Nous avons observé l’entraînement de Milos Kosanovic, de retour après une rupture du ligament. Une blessure que connaît parfaitement Alan Haydock.

Sur la pelouse d’entraînement, un joueur attire davantage l’attention : Milos Kosanovic. Six mois après son opération au ligament du genou, le défenseur serbe reprend petit à petit la compétition. Durant l’heure d’exercices, il n’a jamais retiré le pied lors des contacts et a pu participer à tous les ateliers proposés par le staff technique. Comme s’il n’avait jamais souffert, même s’il a quitté le terrain avec une petite douleur au pubis.

Alan Haydock connaît parfaitement cette situation. L’ancien milieu de terrain a été sur la touche pour la même blessure… à deux reprises. "Alors que je n’avais jamais été gravement touché jusqu’alors. Lors d’un match de fin de saison sans intérêt face au Lierse, je me retourne et un attaquant me percute le genou.

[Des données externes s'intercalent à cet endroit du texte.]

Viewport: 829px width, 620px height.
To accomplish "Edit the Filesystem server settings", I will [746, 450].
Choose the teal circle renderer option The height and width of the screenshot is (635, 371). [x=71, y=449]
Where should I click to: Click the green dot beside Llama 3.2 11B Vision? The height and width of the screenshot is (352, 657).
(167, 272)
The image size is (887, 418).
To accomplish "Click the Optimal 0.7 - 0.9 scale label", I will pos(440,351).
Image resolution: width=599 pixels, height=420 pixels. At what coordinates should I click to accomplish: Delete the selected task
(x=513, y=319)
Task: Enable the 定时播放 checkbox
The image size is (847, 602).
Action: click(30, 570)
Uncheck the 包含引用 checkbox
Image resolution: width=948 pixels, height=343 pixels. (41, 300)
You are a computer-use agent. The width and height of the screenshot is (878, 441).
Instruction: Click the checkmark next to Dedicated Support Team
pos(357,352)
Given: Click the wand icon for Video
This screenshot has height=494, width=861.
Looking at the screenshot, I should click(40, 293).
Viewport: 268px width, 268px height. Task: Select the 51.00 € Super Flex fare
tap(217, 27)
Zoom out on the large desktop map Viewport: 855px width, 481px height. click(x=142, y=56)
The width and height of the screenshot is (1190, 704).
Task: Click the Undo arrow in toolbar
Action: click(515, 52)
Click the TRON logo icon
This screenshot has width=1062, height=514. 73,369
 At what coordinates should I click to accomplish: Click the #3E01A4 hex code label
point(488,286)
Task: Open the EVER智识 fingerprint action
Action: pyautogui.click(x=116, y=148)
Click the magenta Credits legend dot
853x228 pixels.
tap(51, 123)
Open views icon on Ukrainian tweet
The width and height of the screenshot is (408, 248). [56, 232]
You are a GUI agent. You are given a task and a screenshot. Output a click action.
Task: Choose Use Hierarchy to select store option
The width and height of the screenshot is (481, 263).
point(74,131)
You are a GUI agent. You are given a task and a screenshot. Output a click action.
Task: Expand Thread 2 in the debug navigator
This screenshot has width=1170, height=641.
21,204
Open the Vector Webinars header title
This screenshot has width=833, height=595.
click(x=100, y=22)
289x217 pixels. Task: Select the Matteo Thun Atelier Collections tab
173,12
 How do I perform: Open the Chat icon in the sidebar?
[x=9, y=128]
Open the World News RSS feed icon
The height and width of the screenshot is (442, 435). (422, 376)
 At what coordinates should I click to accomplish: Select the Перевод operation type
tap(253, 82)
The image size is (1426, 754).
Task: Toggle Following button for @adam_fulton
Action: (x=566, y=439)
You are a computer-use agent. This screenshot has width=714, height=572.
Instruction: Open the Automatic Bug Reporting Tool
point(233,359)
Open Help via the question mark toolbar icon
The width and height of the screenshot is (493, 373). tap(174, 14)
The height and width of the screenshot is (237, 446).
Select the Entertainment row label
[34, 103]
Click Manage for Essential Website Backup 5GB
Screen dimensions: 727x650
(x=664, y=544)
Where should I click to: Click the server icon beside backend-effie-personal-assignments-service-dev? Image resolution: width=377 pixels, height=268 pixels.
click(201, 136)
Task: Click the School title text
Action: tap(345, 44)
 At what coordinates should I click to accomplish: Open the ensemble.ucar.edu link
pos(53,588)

Lorsque j’ai été guéri, j’ai disputé une rencontre avec les Espoirs… et je me pète à nouveau. Oui, je suis un spécialiste. Malheureusement", sourit-il.

La rééducation

"Ce travail, je l’ai accompli à Anvers, en compagnie de Lieven Maesschalck. J’y ai côtoyé Silvio Proto, Rik Verbrugghe ou encore Xavier Malisse. Milos Kosanovic a eu la chance de poursuivre sa rééducation à l’Académie Robert Louis-Dreyfus, au milieu de ses équipiers. C’est un avantage car on continue à faire partie de ce groupe mais, d’un autre côté, cela doit faire mal au cœur de voir tout le monde participer à un entraînement, taper dans le ballon alors que nous, nous sommes bloqués à l’infirmerie. Moi, j’ai continué à respirer l’ambiance du vestiaire en accompagnant l’équipe lors de chaque match, à domicile ou à l’extérieur."

Le retour

"Après une telle blessure, il est important de ne pas revenir trop vite. C’est peut-être ça qui est le plus difficile car après deux ou trois mois, on a déjà l’impression de pouvoir courir sans le moindre problème. Les médecins nous le déconseillent très vivement car nous ne sommes pas prêts, tout simplement. C’est souvent à ce moment que le joueur connaît un petit creux."

L’appréhension

"Je pense que le retour de Milos Kosanovic sera plus rapide car ce sont surtout les attaquants qui souffrent suite à cette blessure. Une rupture des ligaments fait perdre un peu d’explosivité, de vitesse. Le joueur ne perd pas de muscle, mais plutôt un temps de réaction qui faisait autrefois sa force. Un défenseur, comme le Liégeois, va compenser cette perte par une plus grande anticipation, une autre vision de jeu. Je suis convaincu qu’il a tout pour revenir à cent pour cent, ce qui a été mon cas après huit mois. Même s’il devra régulièrement faire des exercices pour renforcer son quadriceps, histoire de stabiliser au mieux son genou. Autrement, il n’y a pas vraiment d’effet secondaire, surtout si le cartilage n’a pas été touché. Pour preuve, je n’ai plus aucune douleur au genou aujourd’hui."

Le rôle de l’entraîneur

"Les coaches de haut niveau connaissent parfaitement les enjeux physiques. D’un côté, Aleksandar Jankovic a envie que son défenseur soit de retour le plus rapidement possible, mais il va, en même temps, se montrer prudent pour que personne ne brûle les étapes. Le technicien du Standard a suffisamment d’expérience pour gérer au mieux cette situation, j’en suis intimement convaincu."